**ЗАДАНИЕ**
Выведите без изменений часть текста о росписях Абдулзагира Мусаева, начиная со слов «Результаты исследования» и заканчивая словами «и искусствоведческого подхода.» включительно.

**ФРАГМЕНТ ТЕКСТА**
━━━━━━━━
Результаты исследования
Изучение росписей Абдулзагира Мусаева в «Зале Славы» администрации главы Республики Ингушетия должен продемонстрировать результат подобного уникального сплава и показать плодотворность этого творческого метода в современной монументальной живописи. Реализация этой цели потребовала в дан-
ном исследовании сочетания культурологического ракурса анализа и искусствоведческого подхода.
Современные ингуши исповедуют ислам. Однако практически все исследователи склонны утверждать, что реальные обстоятельства духовно-религиозной составляющей культуры ингушского народа гораздо сложнее и глубже. М. М. Зязиков пишет: «Ингуши, как и все северокавказские народы, приняли ислам далеко не сразу после его проникновения в этот регион. Находясь в поиске «метафизического ориентира сознания», народы Северного Кавказа, начиная с 1-го тысячелетия н. э., склонялись то к христианству, то к исламу, оставаясь при этом убежденными язычниками, что отнюдь не парадоксально в условиях исторических реалий Кавказского региона» [10, с. 135].
━━━━━━━━
**СОХРАНЁННЫЕ ЗАПИСИ**
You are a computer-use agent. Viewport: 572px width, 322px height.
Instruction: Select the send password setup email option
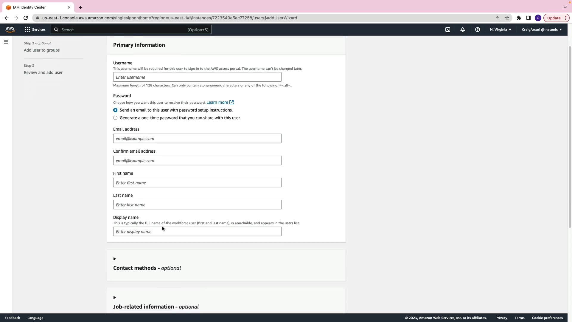(x=115, y=110)
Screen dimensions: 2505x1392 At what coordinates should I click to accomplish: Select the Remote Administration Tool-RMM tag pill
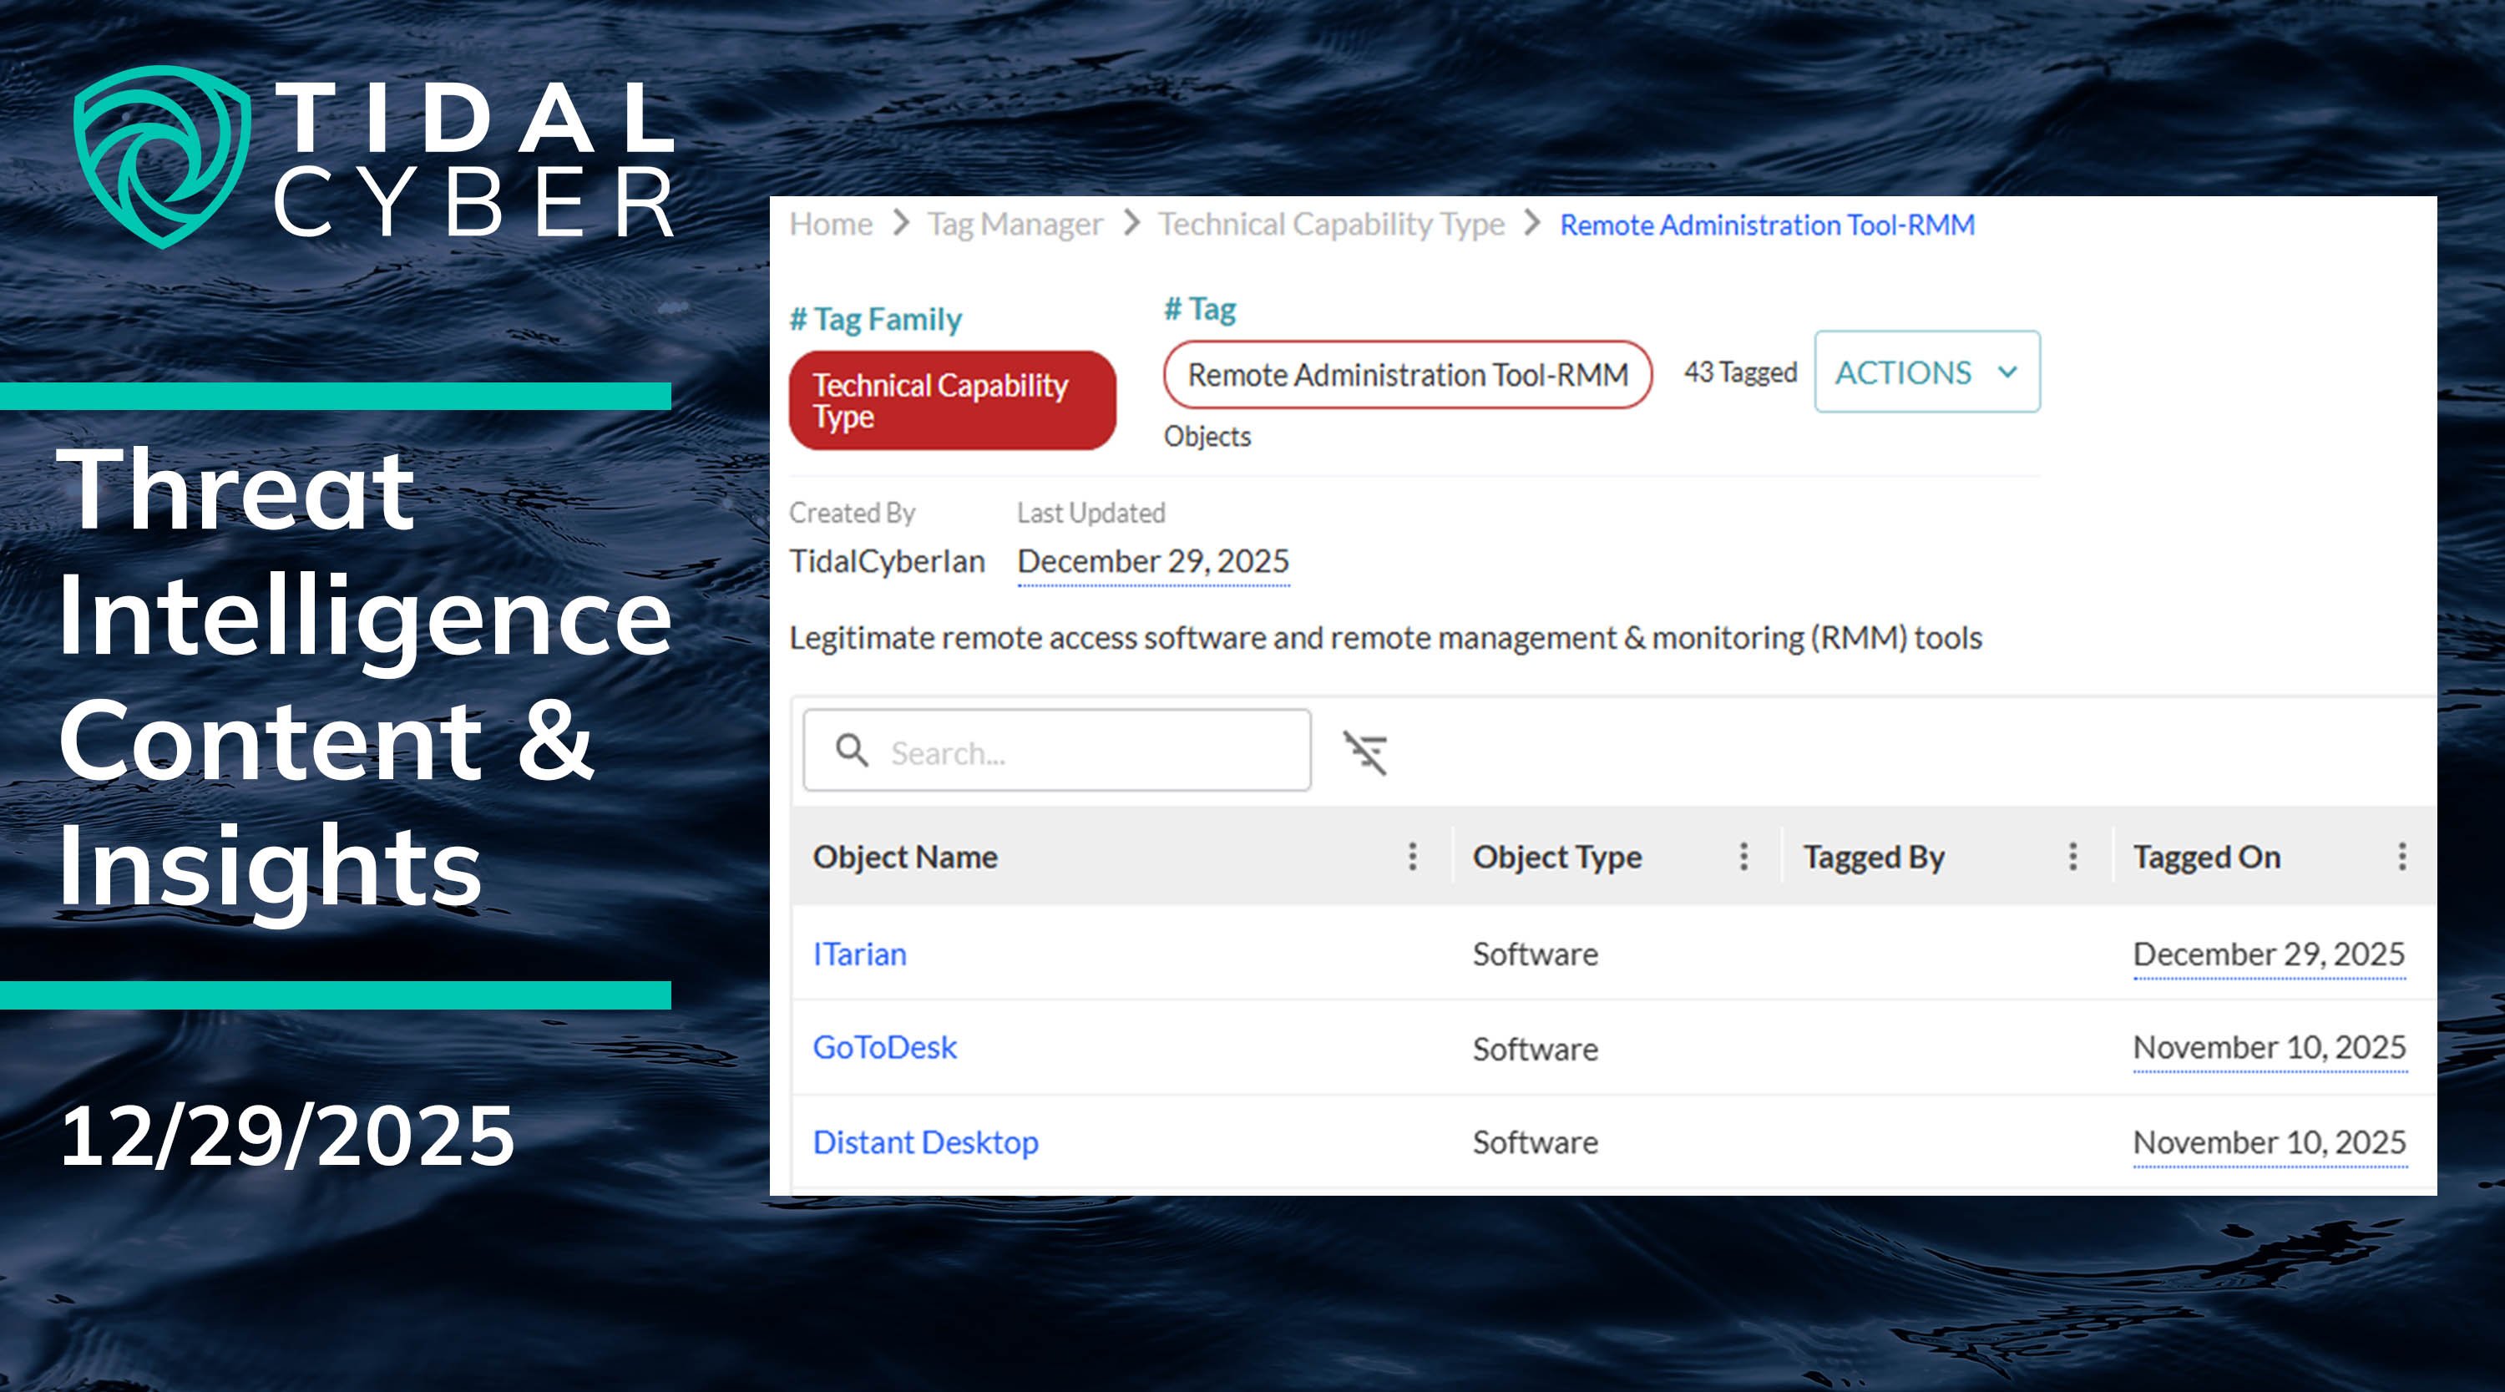point(1407,375)
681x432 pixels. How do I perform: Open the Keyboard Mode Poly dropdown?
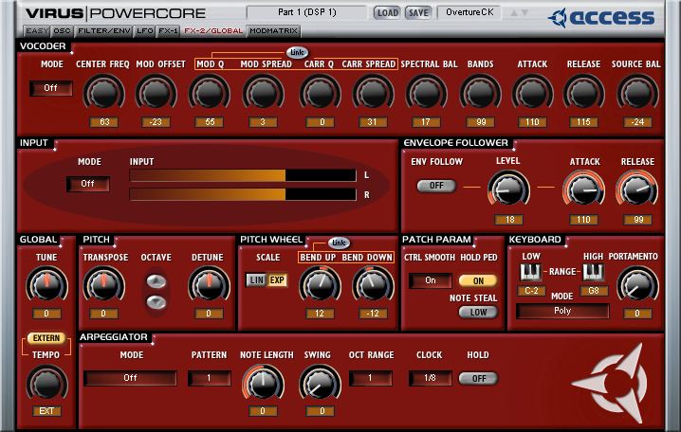(561, 311)
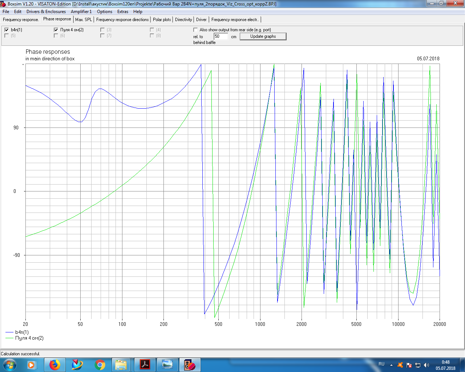Show hidden icons in system tray
Screen dimensions: 465x372
391,365
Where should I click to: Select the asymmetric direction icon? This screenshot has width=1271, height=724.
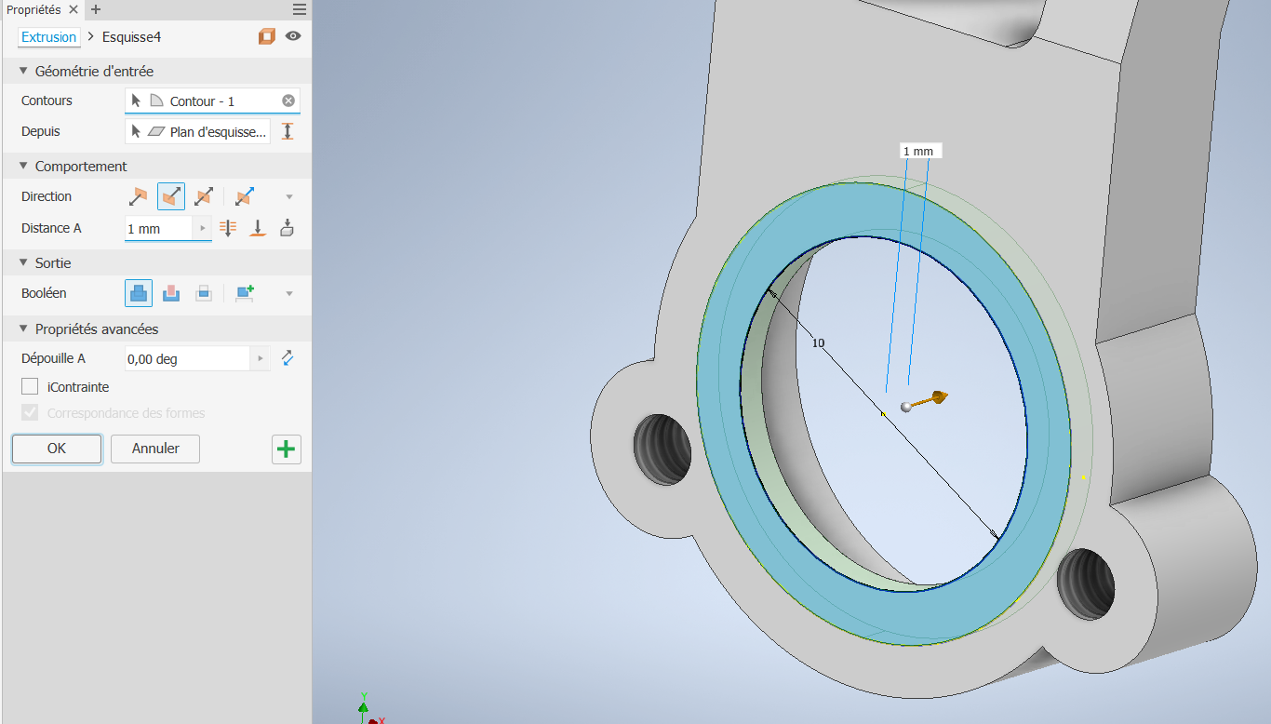tap(245, 196)
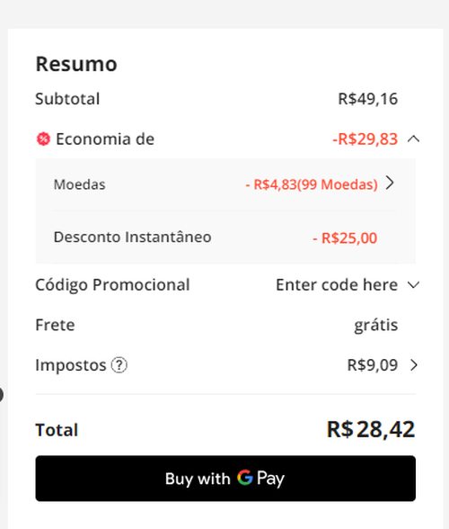The height and width of the screenshot is (529, 449).
Task: Click the Buy with Google Pay button
Action: tap(225, 479)
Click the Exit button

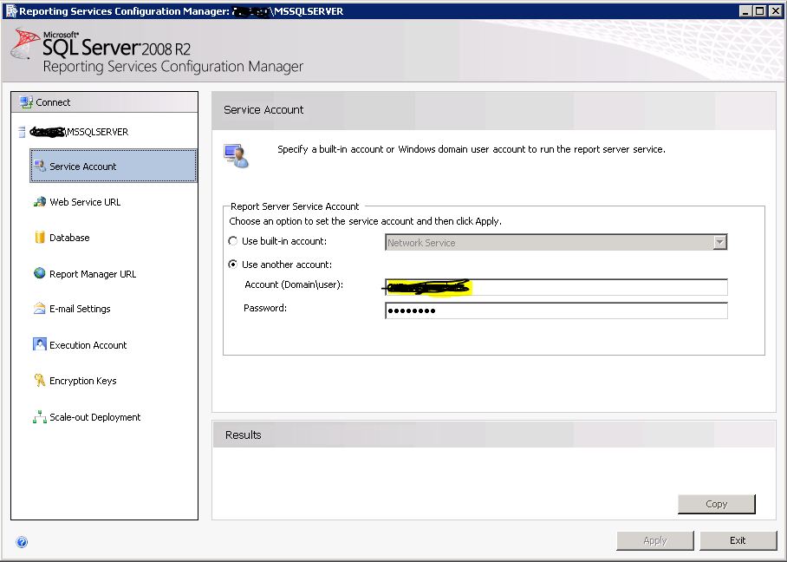pos(738,540)
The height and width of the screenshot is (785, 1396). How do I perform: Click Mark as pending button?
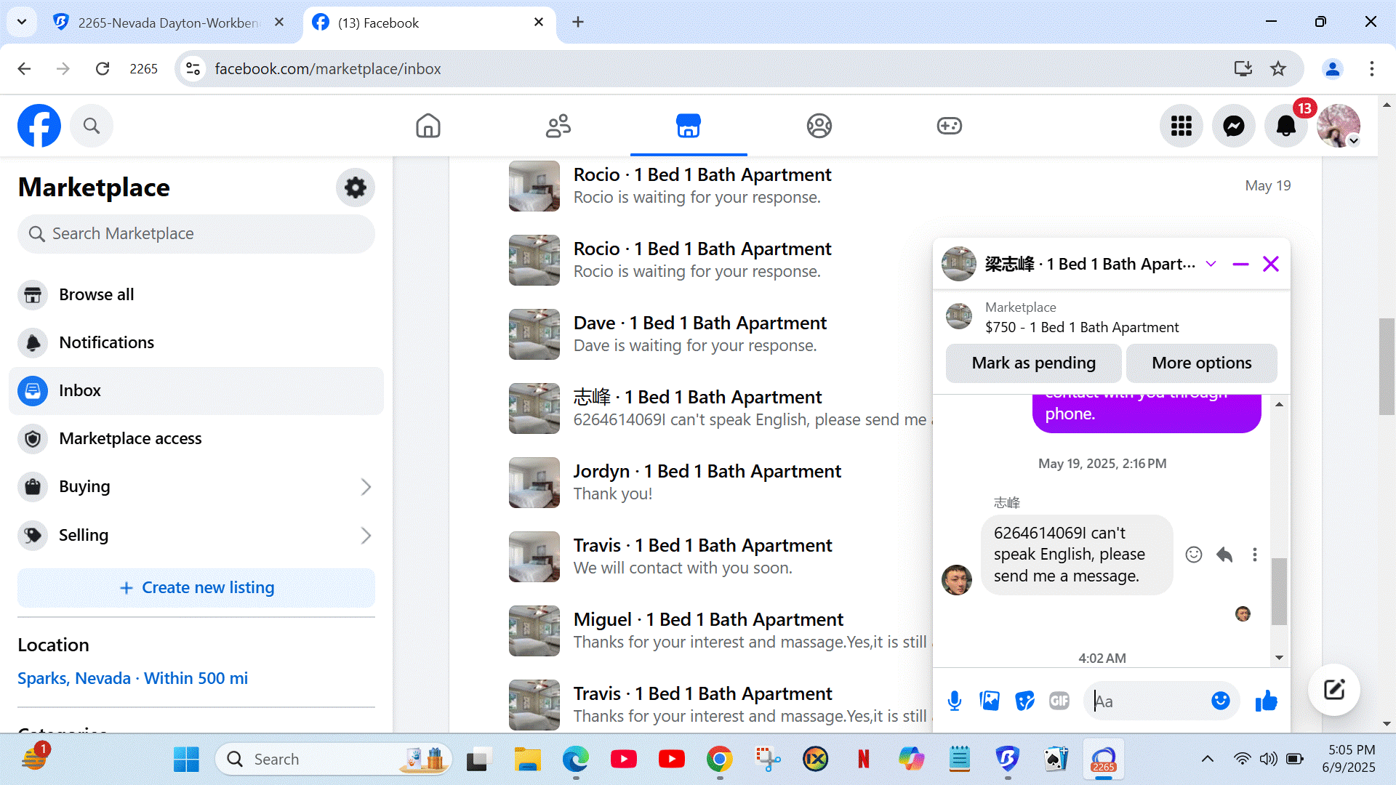pos(1033,363)
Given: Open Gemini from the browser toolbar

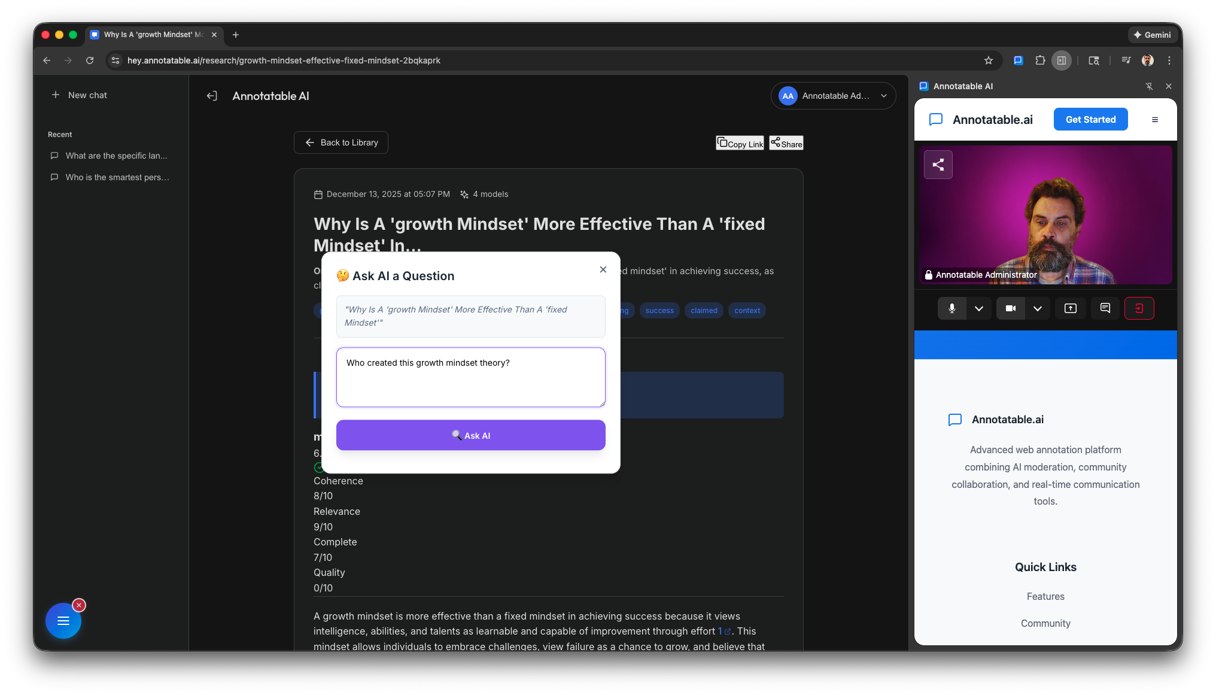Looking at the screenshot, I should click(x=1152, y=34).
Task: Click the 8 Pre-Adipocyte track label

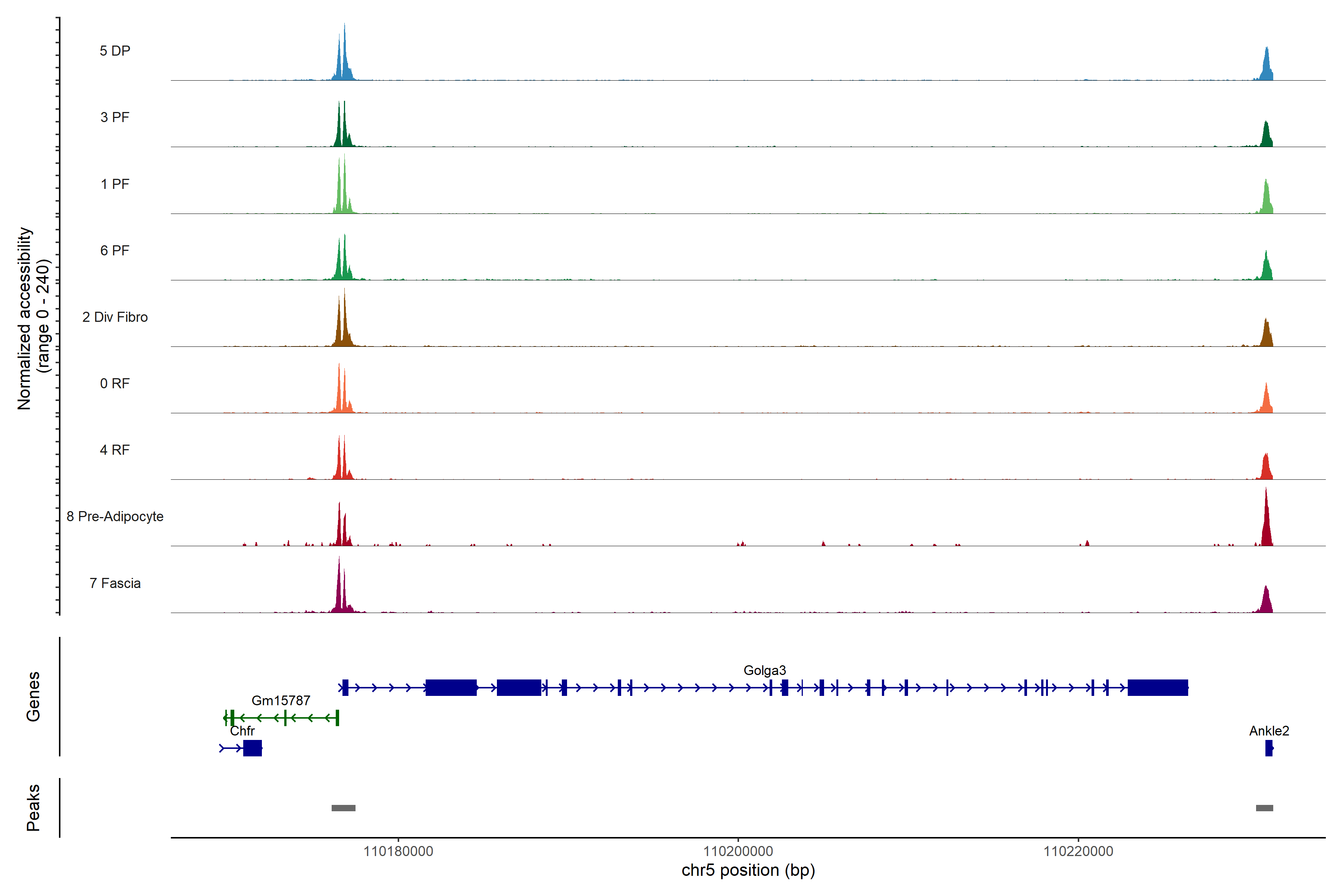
━━━━━━━━
**ОЖИДАЕМЫЙ ОТВЕТ**
Результаты исследования
Изучение росписей Абдулзагира Мусаева в «Зале Славы» администрации главы Республики Ингушетия должен продемонстрировать результат подобного уникального сплава и показать плодотворность этого творческого метода в современной монументальной живописи. Реализация этой цели потребовала в дан-
ном исследовании сочетания культурологического ракурса анализа и искусствоведческого подхода.